The development of HCC involves deregulation in several cellular signalling pathways including Wnt/FZD/β-catenin, PI3K/Akt/mTOR, IRS1/IGF, and Ras/Raf/MAPK. HBV is known to dysregulate several hepatocyte pathways and cell cycle regulation resulting in HCC development. A number of these HBV induced changes are also mediated through the Wnt/FZD/β-catenin pathway. The lack of a suitable human liver model for the study of HBV has hampered research into understanding pathogenesis of HBV. Primary human hepatocytes provide one option; however, these cells are prone to losing their hepatic functionality and their ability to support HBV replication. Another approach involves induced-pluripotent stem (iPS) cell-derived hepatocytes. However, iPS technology relies on retroviruses or lentiviruses for effective gene delivery and pose the risk of activating a range of oncogenes. Liver organoids developed from patient-derived liver tissues provide a significant advance in HCC research. Liver organoids retain the characteristics of their original tissue, undergo unlimited expansion, can be differentiated into mature hepatocytes and are susceptible to natural infection with HBV.

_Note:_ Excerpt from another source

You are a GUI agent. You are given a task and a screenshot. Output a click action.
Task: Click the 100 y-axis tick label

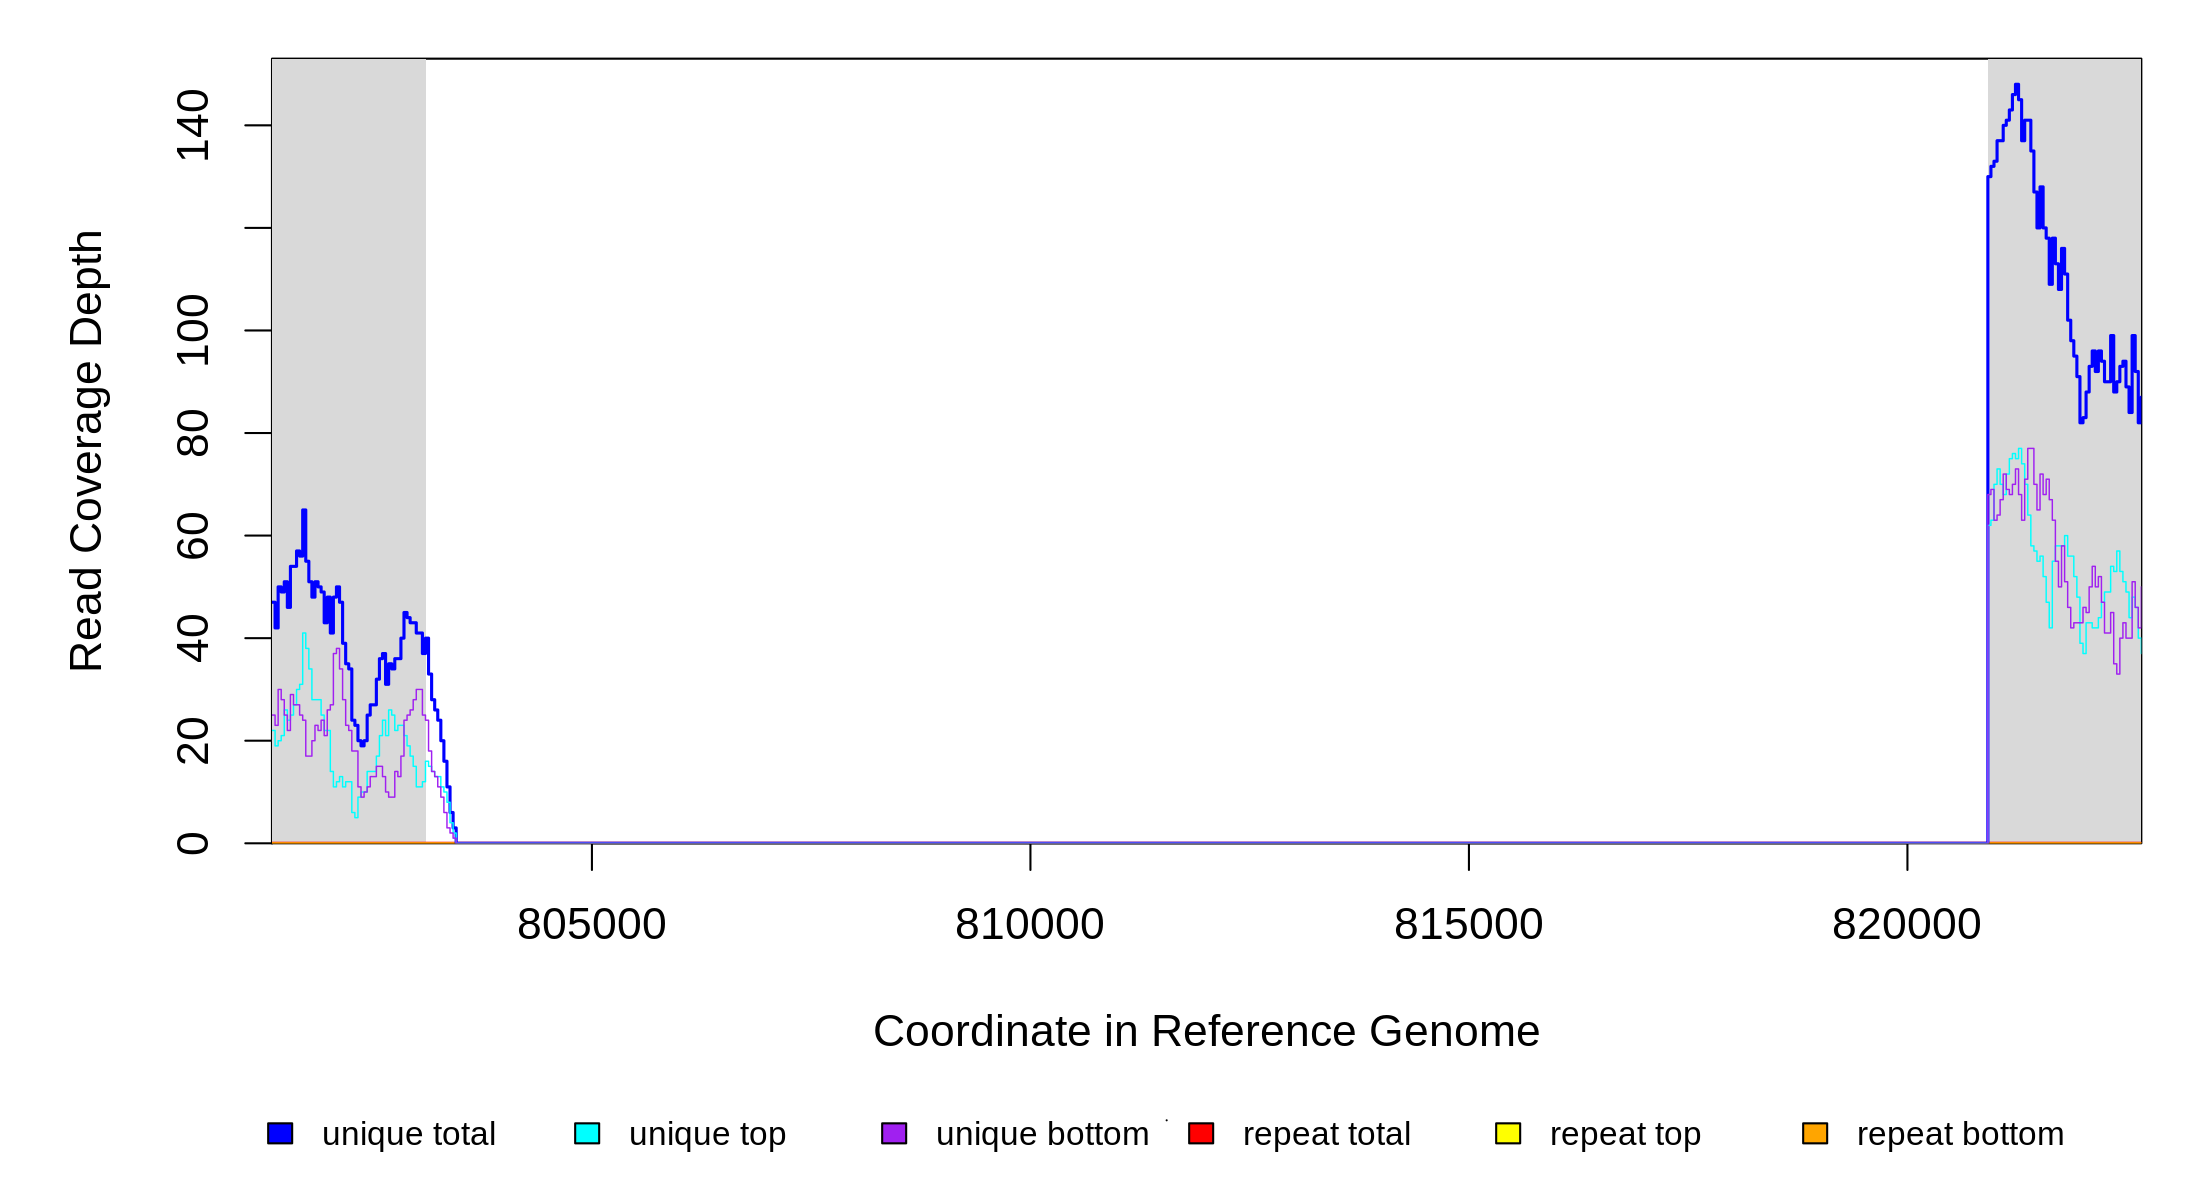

By utilizing new ex vivo techniques like liver organoids it will become possible to develop improved and personalized therapeutic approaches that will improve HCC outcomes and potentially lead to a cure for HBV.
乙型肝炎病毒(HBV)是肝癌的主要病因,但 HBV 导致肝癌的确切机制尚不清楚,也没有针对肝癌的化疗策略。更好地了解 HBV 如何在肝脏中征用细胞成分,将为 HBV 相关的肝细胞癌(HCC)确定新的治疗靶点。

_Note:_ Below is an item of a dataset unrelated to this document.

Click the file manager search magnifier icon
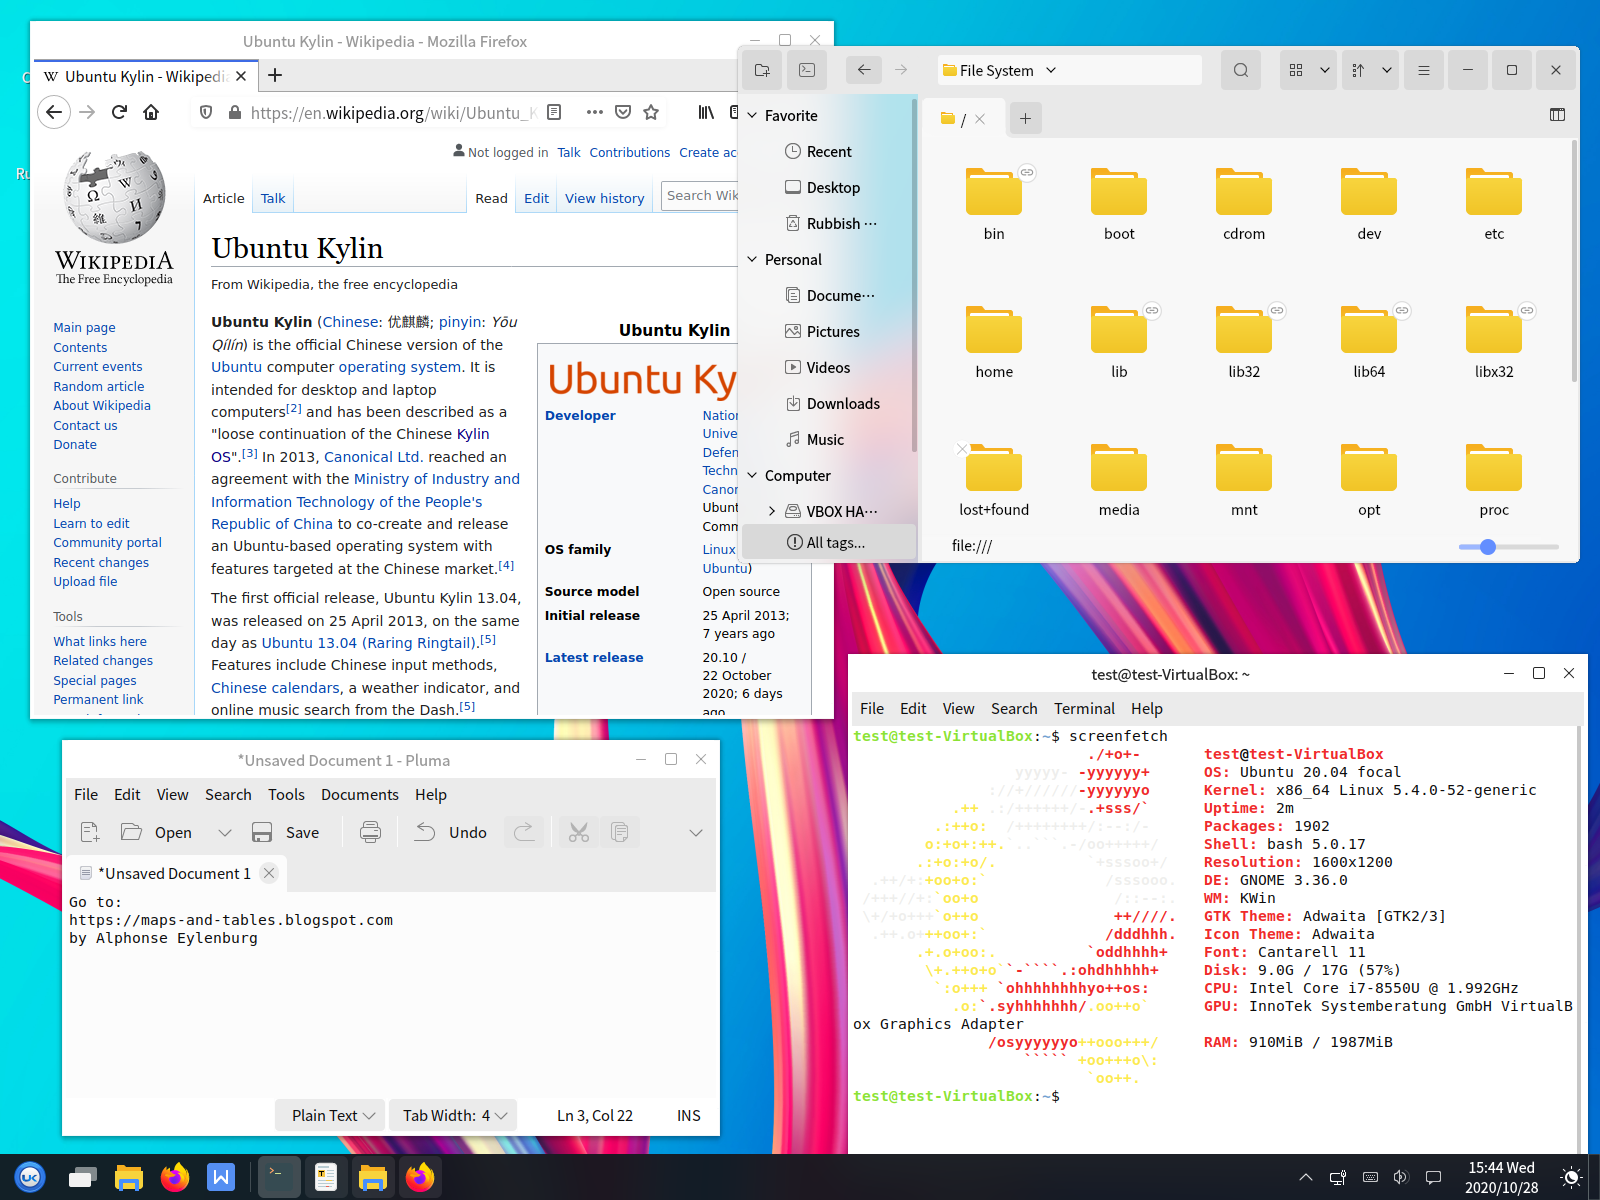click(1241, 70)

HCC 的发展涉及几个细胞信号通路的失调,包括 Wnt/FZD/β-catenin、PI3K/Akt/mTOR、IRS1/IGF 和 Ras/Raf/MAPK。HBV 已知会失调几个肝细胞通路和细胞周期调节,导致 HCC 的发展。HBV 诱导的许多这些变化也是通过 Wnt/FZD/β-catenin 途径介导的。缺乏合适的人类肝脏模型来研究 HBV,阻碍了对 HBV 发病机制的研究。原代人肝细胞提供了一种选择;然而,这些细胞容易失去其肝功能和支持 HBV 复制的能力。另一种方法涉及诱导多能干细胞(iPS)细胞衍生的肝细胞。然而,iPS 技术依赖于逆转录病毒或慢病毒进行有效的基因传递,并存在激活一系列癌基因的风险。源自患者肝脏组织的肝类器官在 HCC 研究中取得了重大进展。肝类器官保留了其原始组织的特征,可无限扩增,可分化为成熟肝细胞,并易受 HBV 的自然感染。
通过利用新的离体技术,如肝类器官,将有可能开发出改进的、个性化的治疗方法,改善 HCC 的预后,并可能为 HBV 带来治愈的希望。